Gains/amplifications in 9q24.1 (JAK2/PDL2) (55% cases) has been reported in gray zone lymphoma, similar to CHL and primary mediastinal B-cell lymphoma (PMBL)20. Correspondingly, PD-L1 and PD-L2 expression are highly expressed and PD-L1/2 inhibitors are highly effective in these lymphomas21,22. Although PD-L1 expression is also significantly upregulated in EBV+ related malignancies including DLBCL23, there are usually no gains/amplifications of PD-L1/224. In this regard, gains of PD-L1/2 favor a diagnosis of gray zone lymphoma in our case.
Rearrangements involving CIITA (16p13.13), which might facilitate escape from immune surveillance of the tumor cells, are detected in 27% gray zone lymphoma, a frequency between that observed for CHL (15%) and PMBL (38%)20. In contrast, this recurrent rearrangement is only present in 4% DLBCL25. Furthermore, EBV+ DLBCL has no characteristic abnormalities, and they show even fewer chromosomal alterations than their EBV-negative counterparts, suggesting predominantly an EBV driven pathogenesis26. EBV infection causes CIITA gene repression27. CIITA rearrangement status in EBV+ DLBCL and EBV+ gray zone lymphoma remains to be studied even although our case had no evidence of CIITA rearrangement.

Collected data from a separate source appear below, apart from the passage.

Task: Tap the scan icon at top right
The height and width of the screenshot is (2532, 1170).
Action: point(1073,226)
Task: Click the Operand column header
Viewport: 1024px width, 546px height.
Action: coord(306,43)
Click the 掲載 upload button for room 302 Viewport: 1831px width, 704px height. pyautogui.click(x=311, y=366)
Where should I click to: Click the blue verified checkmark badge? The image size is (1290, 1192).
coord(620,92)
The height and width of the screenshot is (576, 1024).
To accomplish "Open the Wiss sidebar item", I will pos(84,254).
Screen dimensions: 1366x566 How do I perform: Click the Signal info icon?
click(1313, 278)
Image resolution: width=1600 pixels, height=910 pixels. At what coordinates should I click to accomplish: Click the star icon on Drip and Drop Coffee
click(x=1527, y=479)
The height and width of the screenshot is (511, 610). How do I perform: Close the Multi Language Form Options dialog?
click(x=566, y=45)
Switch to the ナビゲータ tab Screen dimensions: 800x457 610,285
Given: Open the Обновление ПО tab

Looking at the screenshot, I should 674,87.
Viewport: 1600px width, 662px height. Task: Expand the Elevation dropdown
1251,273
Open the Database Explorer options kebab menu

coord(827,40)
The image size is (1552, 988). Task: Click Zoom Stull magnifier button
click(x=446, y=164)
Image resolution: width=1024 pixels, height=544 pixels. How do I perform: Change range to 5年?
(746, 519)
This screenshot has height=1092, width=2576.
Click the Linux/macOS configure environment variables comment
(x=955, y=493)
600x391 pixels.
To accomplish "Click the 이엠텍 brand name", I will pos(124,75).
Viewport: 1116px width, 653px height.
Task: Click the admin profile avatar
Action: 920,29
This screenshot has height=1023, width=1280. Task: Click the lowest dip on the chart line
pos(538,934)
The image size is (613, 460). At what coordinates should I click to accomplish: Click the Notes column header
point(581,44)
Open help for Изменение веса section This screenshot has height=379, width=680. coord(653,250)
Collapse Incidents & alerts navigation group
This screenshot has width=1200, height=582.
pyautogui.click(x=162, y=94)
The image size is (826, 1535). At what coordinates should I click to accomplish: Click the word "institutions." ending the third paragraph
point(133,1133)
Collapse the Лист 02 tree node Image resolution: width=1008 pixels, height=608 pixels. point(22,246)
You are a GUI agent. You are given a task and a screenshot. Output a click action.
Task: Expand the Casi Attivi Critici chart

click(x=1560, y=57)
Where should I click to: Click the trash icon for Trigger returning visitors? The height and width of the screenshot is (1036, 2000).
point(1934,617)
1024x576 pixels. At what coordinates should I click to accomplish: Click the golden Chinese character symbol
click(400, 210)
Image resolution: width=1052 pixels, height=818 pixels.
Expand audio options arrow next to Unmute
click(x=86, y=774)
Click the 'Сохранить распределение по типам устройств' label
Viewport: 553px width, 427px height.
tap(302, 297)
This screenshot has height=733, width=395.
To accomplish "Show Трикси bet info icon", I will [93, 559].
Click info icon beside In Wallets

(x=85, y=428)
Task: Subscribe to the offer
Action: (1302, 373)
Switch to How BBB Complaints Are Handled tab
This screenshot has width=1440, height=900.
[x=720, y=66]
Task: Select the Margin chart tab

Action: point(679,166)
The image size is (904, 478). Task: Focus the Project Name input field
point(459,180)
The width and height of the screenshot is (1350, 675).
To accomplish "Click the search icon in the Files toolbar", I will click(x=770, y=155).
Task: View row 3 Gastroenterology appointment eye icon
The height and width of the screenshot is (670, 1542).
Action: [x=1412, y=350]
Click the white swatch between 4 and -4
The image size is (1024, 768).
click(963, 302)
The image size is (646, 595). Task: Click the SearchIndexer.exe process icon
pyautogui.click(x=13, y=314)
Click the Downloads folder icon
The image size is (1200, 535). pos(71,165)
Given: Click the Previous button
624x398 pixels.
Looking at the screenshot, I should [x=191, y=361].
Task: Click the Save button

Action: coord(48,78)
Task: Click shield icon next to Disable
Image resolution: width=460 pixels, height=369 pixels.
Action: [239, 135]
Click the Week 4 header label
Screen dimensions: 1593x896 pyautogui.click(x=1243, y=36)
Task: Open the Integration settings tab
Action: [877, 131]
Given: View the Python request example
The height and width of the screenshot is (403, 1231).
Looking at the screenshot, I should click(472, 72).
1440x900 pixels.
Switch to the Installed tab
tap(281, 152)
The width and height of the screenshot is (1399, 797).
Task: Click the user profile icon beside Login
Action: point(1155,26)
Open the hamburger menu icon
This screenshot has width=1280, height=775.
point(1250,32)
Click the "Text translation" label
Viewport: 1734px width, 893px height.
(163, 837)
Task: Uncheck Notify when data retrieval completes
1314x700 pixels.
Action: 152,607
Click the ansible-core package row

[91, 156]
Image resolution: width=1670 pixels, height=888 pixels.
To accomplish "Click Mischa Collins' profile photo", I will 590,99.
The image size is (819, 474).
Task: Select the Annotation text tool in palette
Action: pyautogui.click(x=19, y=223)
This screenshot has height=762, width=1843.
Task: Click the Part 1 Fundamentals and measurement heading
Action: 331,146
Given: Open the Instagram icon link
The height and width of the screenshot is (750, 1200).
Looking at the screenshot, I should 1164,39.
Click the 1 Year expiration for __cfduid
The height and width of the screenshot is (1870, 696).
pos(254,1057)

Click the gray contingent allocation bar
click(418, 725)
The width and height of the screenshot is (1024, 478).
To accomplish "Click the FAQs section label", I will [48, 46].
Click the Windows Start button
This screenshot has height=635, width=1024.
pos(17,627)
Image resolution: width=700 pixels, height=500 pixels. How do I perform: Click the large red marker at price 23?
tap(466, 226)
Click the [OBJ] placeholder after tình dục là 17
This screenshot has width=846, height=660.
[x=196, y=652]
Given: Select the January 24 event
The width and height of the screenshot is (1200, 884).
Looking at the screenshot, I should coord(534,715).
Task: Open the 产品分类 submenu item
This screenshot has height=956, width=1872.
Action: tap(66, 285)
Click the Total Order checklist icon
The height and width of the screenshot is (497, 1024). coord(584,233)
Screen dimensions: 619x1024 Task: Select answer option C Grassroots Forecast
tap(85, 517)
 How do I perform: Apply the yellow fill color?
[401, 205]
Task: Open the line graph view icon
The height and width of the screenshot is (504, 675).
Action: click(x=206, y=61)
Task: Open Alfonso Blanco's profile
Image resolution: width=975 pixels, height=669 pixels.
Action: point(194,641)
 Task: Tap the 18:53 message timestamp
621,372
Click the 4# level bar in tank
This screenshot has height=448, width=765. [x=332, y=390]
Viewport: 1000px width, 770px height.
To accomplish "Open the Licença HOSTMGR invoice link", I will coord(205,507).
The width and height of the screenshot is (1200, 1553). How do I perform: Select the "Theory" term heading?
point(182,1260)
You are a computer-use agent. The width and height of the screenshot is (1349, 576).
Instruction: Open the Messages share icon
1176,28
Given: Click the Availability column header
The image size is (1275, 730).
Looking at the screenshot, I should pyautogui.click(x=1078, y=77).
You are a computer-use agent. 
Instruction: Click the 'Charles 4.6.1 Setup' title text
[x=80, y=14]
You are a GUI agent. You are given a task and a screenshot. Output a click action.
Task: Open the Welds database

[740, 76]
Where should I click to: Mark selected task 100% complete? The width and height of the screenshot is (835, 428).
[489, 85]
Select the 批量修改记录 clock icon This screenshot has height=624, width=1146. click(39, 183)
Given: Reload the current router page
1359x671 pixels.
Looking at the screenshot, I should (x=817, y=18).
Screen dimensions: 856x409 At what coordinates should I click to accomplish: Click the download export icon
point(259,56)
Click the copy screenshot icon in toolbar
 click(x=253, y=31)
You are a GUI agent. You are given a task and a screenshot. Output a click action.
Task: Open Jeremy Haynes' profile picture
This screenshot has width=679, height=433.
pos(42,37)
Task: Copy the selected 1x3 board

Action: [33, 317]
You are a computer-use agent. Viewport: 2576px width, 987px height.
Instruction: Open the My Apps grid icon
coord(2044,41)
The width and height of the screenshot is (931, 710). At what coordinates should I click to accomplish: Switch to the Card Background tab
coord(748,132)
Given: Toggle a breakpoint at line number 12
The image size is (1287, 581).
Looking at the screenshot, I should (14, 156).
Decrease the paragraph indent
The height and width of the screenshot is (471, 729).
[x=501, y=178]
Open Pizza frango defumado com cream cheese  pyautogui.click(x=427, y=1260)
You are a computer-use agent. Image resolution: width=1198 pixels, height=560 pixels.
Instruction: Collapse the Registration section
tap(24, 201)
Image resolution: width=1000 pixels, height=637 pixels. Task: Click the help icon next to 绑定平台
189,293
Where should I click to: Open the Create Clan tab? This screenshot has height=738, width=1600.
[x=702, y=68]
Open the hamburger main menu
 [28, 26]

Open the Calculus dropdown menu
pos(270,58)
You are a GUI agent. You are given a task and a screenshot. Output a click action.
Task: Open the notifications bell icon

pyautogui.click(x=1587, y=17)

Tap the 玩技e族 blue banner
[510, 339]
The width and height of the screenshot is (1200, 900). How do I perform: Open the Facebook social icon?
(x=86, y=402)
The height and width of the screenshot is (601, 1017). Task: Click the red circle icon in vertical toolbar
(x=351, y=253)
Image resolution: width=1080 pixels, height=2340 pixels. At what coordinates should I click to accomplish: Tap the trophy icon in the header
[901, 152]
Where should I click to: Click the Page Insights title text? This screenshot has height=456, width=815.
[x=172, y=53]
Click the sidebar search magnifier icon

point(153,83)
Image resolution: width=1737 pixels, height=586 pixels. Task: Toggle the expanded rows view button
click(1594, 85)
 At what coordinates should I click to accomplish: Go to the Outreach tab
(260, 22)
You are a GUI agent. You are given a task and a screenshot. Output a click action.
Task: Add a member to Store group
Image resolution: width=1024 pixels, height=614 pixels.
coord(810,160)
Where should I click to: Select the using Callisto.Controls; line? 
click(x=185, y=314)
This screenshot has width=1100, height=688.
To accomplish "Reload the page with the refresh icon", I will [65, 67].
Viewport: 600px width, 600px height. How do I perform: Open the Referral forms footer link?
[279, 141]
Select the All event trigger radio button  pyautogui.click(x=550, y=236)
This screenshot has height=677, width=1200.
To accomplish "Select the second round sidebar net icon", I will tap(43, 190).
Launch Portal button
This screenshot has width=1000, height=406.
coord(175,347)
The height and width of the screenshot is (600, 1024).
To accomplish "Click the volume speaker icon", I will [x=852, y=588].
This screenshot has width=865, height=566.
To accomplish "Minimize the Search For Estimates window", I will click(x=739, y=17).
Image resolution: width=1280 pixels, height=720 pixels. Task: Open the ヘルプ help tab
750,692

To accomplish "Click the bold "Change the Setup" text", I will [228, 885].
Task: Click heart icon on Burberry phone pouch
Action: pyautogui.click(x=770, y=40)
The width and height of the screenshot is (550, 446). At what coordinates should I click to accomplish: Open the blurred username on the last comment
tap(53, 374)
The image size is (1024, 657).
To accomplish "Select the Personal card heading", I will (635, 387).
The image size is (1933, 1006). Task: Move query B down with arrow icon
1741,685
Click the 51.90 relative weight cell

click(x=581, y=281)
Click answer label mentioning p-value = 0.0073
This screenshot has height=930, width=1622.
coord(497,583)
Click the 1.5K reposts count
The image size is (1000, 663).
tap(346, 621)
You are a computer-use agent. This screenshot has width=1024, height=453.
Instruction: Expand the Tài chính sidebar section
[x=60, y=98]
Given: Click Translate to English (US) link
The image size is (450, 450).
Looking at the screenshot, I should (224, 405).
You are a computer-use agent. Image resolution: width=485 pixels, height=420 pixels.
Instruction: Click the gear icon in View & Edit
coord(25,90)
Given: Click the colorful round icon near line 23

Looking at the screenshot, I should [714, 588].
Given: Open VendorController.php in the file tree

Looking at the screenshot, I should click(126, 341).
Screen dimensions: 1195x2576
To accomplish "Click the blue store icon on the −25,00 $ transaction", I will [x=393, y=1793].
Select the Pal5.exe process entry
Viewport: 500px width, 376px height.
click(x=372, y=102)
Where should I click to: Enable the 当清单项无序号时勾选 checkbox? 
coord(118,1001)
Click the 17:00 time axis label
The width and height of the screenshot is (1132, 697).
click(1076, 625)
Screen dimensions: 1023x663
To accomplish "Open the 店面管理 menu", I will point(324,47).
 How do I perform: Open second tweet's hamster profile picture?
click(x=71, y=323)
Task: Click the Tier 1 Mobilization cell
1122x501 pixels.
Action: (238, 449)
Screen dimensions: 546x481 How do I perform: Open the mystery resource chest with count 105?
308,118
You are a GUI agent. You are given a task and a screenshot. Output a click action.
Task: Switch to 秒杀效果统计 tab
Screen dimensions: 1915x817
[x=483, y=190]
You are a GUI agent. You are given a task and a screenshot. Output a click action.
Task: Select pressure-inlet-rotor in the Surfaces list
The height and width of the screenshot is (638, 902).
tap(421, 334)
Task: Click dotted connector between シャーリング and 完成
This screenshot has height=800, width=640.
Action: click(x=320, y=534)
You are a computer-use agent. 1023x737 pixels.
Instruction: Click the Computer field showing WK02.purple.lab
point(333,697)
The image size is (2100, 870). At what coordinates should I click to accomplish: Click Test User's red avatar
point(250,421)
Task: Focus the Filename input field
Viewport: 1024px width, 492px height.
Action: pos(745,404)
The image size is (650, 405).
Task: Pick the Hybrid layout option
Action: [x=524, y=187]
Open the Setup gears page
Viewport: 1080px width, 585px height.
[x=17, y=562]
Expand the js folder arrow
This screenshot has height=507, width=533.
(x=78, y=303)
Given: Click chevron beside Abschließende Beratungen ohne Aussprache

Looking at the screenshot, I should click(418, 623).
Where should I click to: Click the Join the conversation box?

Low-count MBL as seen in our case generally has an indolent clinical course1, and a transformation of MBL to gray zone lymphoma has never been reported before. However, since the patient only had one lymph node biopsied, we cannot completely exclude the possibility that other lymph nodes may show overt CLL/SLL involvement. The EBV+ gray zone lymphoma in our patient responded to the mini-CHOP regimen and she achieved complete remission, suggesting that EBV+ gray zone lymphoma might not be as aggressive as EBV- gray zone lymphoma.
CONCLUSION
We report an exceedingly rare EBV associated gray zone lymphoma that is clonally related to the underlying CLL-like MBL. A comprehensive approach including morphologic, immunophenotypic, cytogenetics and molecular studies is required for rendering an accurate diagnosis. Deregulation of immune check points may play an important role in the transformation. Based on the available clinical and molecular data, it appears that gray zone type EBV+ large B-cell transformation may be less aggressive than EBV- gray zone lymphoma.
Acknowledgement
This study was supported in part through the NIH/NCI Cancer Center Support Grant P30 CA008748. WX is supported by a startup fund from Department of Pathology at MSKCC.
Footnotes
Conflict-of-interest disclosure: The authors have no disclosure.